For families confined indoors, hunger and helplessness grow heavier with every hour. “Till Thursday evening, not a drop of water has drained out of our houses. There is no power supply, and no one from the district administration or our elected representatives has reached us. We are left to suffer,” says K Ramu, a resident of the TV Tower area in Hanamkonda.
Ramu’s voice trembled with exhaustion as he described the chaos. “We are in the heart of Hanamkonda city. We have been suffering without any rest or sleep, and starving for the last 24 hours,” he adds.
This is not new. Every monsoon, Hanamkonda with its bustling markets and historic lanes, turns into a waterlogged trap. Shopkeepers like M Raghavulu in Nayeemnagar say they have learnt to live with it.
The story is no different in Warangal. Residents of Santhoshi Mathanagar and the underbridge area in Shivanagar have been wading through drain water mixed with sludge, their voices drowned by the rain and the indifference of civic authorities.
“History repeats itself after every rainfall,” said one resident, as children struggled to cross knee-deep water. Elderly women clutched plastic bags of essentials above their heads as they tried to move to safer ground.
Bhukya Lakshmi from Santhoshi Matha Colony, expressing her frustration, said, “There is no change in our lives. The previous government was good for nothing, and the present government is too,” she said. “We want the government to take proper measures — develop the drains, fix our roads.”
Warangal District Collector Dr Satya Sharada told TNIE that the administration was working to identify and act against illegal constructions that block natural drains.

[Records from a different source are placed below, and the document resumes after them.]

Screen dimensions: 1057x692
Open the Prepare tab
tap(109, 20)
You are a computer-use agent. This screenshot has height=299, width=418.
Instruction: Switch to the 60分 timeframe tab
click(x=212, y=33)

Endowment Minister Konda Surekha visited the affected areas with the collector to assess the damage. Food and drinking water have been provided at rehabilitation centres, where medical teams are also deployed.
But for hundreds of residents in Hanamkonda and Warangal, the night remains long — filled with the sound of dripping rain, the smell of stagnation, and the ache of waiting for help that never comes.